事情发生得太过突然,没有任何人反应过来。
他们之中既有本就跪谏着的前三排成员,也有隐藏百官之中的不起眼的存在。在一阵阵惊慌失措的叫声之中,那十数名大臣被亲卫以十分不雅的姿势拖拽到了人前。
“圣上,微臣冤枉啊!”
“圣上,微臣、微臣并没有……”
“圣上……为什么……”
他们慌乱挣扎,却被亲卫粗暴地镇压,有硬脾气的不服气想要站起来的,侍卫的刀背便拍在了他们的膝盖上,碎骨之声随即响起。
再也没有人敢挣扎了。
他们被帝王的亲卫拖拽着离开,地上留下了一道道深红色的血迹,直到尘埃落定,都没有如愿得到楚凌沉的答复。
颜鸢低声问:“他们是什么人?”
她其实也没有抱希望楚凌沉会回答。
却没想到她只是随口一问,楚凌沉却回过了头,淡声回答了她:“见不得你坐稳皇后之位的人。”

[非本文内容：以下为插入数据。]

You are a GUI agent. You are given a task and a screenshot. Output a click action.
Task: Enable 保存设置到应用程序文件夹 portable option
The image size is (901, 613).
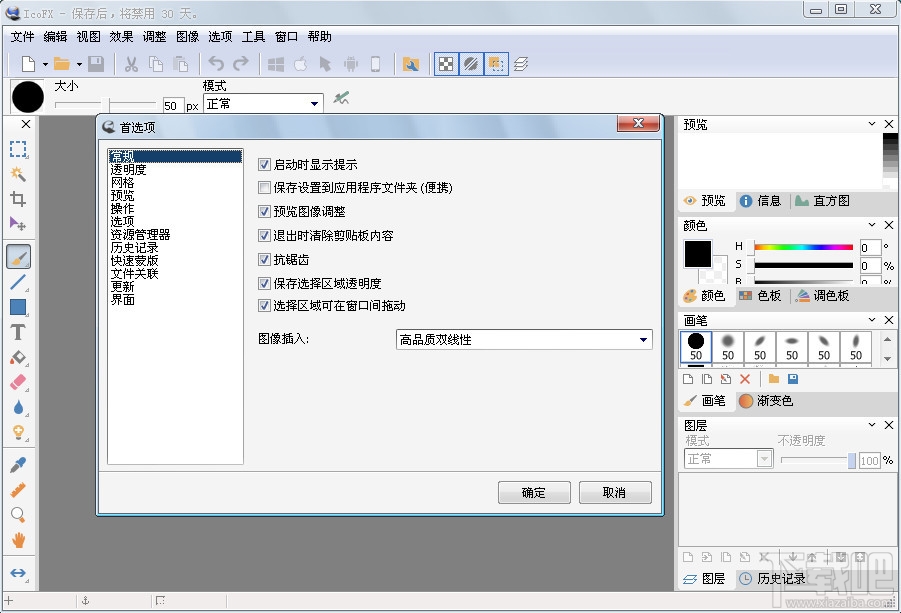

这朝中虽是三足鼎立之势,但前朝局势又岂能简单以派系论?太后虽主动与定北侯合谋,但她的戚党却并非全然同心同德;宋栩尔的母族这几年在帝都城根基渐稳,也想借蓝城之事开拓边关的势力;所谓清流中也有人怀着自己的目的,冒险与新旧戚党合谋。
这些人暗度陈仓,从颜鸢入宫的那一刻就开始谋划,明修栈道,暗度陈仓,一心想要置颜家于死地。
这并不是十分难猜的局面,难的是如何准确知晓哪些人参与其中,既不打草惊蛇,又将他们一网打尽。
很显然,楚凌沉已经做到了。
她不知道他是用了什么方法,但想来应该是从鉴秋宴之后就开始铺这一张网,直到刚才,才终于确定了所有人的名单。
文武百官倾数跪地,怀着巨大的惶恐高呼谢罪。
楚凌沉却无动于衷。
他的脸上既没有欢喜,也没有愠怒,望着地上的臣子们,就像是看待着一地的死物,平静的眼眸中没有任何波澜。
颜鸢就站在他的身侧看着他。
这样的目光她也是见过的。
在不久之前,才鉴秋宴上,在那艘着火的大船上,他也是用这样看待死物的目光望向她。当时她看不懂他的眼神,现在却有些明白了。
那是一头站在悬崖边上的野兽,看待这个世界的隔阂感。
正在死去的不是眼前人,而是他自己。
“诛杀忠良,倒行逆施,昏君……”
寂灭的人群中,一个苍老的声音哆嗦着响起。
那是尉迟尚书,他抬起头来,脸上已经带了癫狂的笑容,忽然间捡起地上的短刀,疾步朝楚凌沉冲了过去!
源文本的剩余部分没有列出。